Isso teve diversas implicações, a mais imediata relativa à Guerra da Ucrânia. Um dos mais belicistas membro da Otan, a Polônia embarcou em um programa agudo de rearmamento, encomendando de tanques a caças americanos e sul-coreanos, em contratos anunciados de ao menos R$ 325 bilhões. Neste ano, pretende gastar 4% do PIB com defesa, o dobro da meta da aliança militar ocidental.

Mas o apoio irrestrito a Kiev, que incluiu o envio de 240 tanques T-72 e um número incerto de caças MiG-29, esmaeceu ao longo da campanha eleitoral. Tanto o presidente Andrezj Duda, que foi eleito pelo PiS no mesmo 2015, quanto o premiê Mateusz Morawiecki passaram a fazer críticas ao governo de Volodimir Zelenski por suposta ingratidão.

Ao fim, Morawiecki prometeu não mais enviar armas para a Ucrânia. De forma subjacente às críticas, está a resistência polonesa a comprar grãos do vizinho para não alienar a base eleitoral de agricultores —e também um aceno à xenofobia muito forte no país, que recebeu 1 milhão de refugiados da guerra e tem um histórico complexo de relação com Kiev.

Tusk, durante a campanha, prometeu manter todo o suporte atual a Kiev. Mas dificilmente mudará a rota militarista, até porque contratos já estão assinados.

Na vizinha Eslováquia, um partido de centro-esquerda favorável à Rússia venceu a eleição parlamentar há duas semanas, mas, como não teve maioria para formar o governo, aliou-se a uma sigla que, em princípio, quer a manutenção do apoio a Zelenski.
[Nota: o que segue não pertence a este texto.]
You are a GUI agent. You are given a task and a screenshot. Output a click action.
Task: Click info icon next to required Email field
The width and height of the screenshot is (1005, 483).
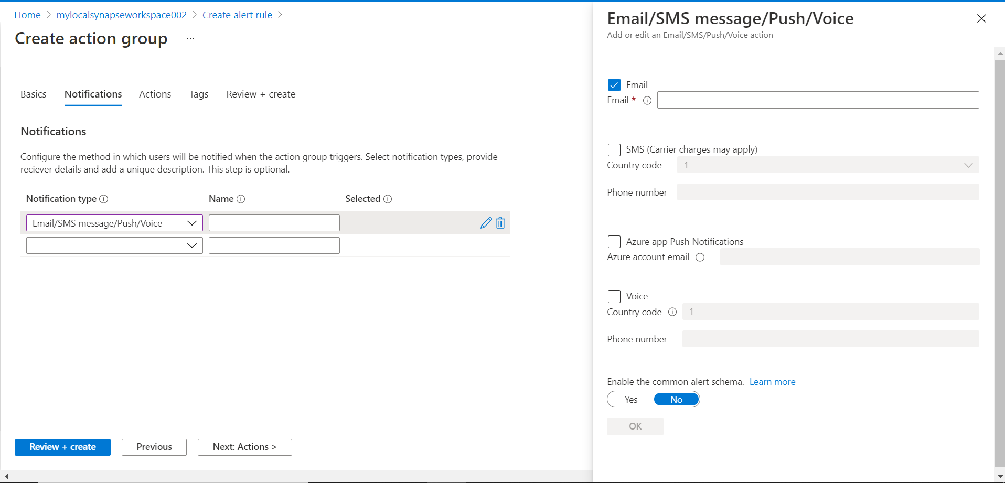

Voltando à Polônia, tão ou mais importante é o impacto da eleição na UE (União Europeia). Com 38 milhões de habitantes, o país é a principal economia do leste do bloco e, desde que o PiS implantou reformas para tolher liberdade do Judiciário, está no alvo de instituições europeias.
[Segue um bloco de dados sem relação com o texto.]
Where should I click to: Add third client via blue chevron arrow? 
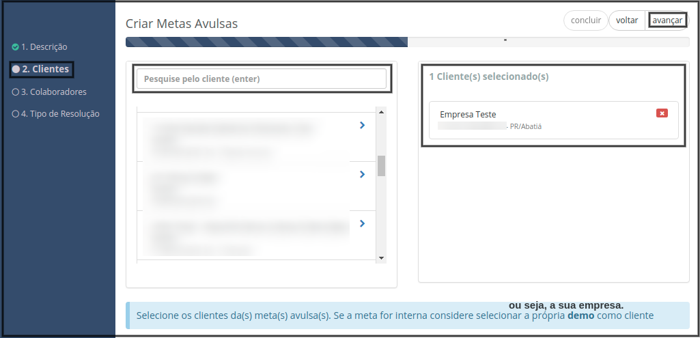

A disputa na Corte Europeia de Justiça acerca dessas leis ainda está inconclusa, mas o país periga virar uma nova Hungria, que foi rebaixada na categoria de liberdade política pelos padrões da UE. O iliberalismo parece estar em alta no Leste Europeu, ameaçando os próprios princípios fundadores da união.

O PiS já namorava a xenofobia e esposava práticas de limitação da liberdade de expressão antes mesmo da ascensão da extrema direita. O país, fortemente católico, tem políticas restritivas ao aborto, e os direitos de comunidades LGBTQI+ são questionados.

Há nuances políticas. Na Hungria, o premiê Viktor Orbán é visto como um aliado de Putin, enquanto os poloneses são radicalmente antirrussos, até pelo passado de dominação por Moscou. Aliás, não só: a Alemanha, cujos nazistas promoveram a partilha do país com os soviéticos e provocaram 7 milhões de mortes polonesas na Segunda Guerra Mundial, é alvo de críticas e de pedidos de indenização até hoje.

Um governo liderado pelo KO, partido pró-europeu, poderá mudar esse rumo também. Nada deve mudar, contudo, na relação com a outra agremiação importante do continente, a Otan: a assertividade polonesa já a tornou um fator incontornável nas mesas de discussão, em especial devido à sua posição de anteparo contra as forças de Vladimir Putin.

Com efeito, o país está em processo de certificar um poderoso sistema antimísseis americano e tem forte presença militar dos EUA, que sempre têm estacionados lá cerca de 10 mil soldados. Isso, somado à sua modernização das Forças Armadas, tem lhe valido o apelido de fortaleza da Otan no leste.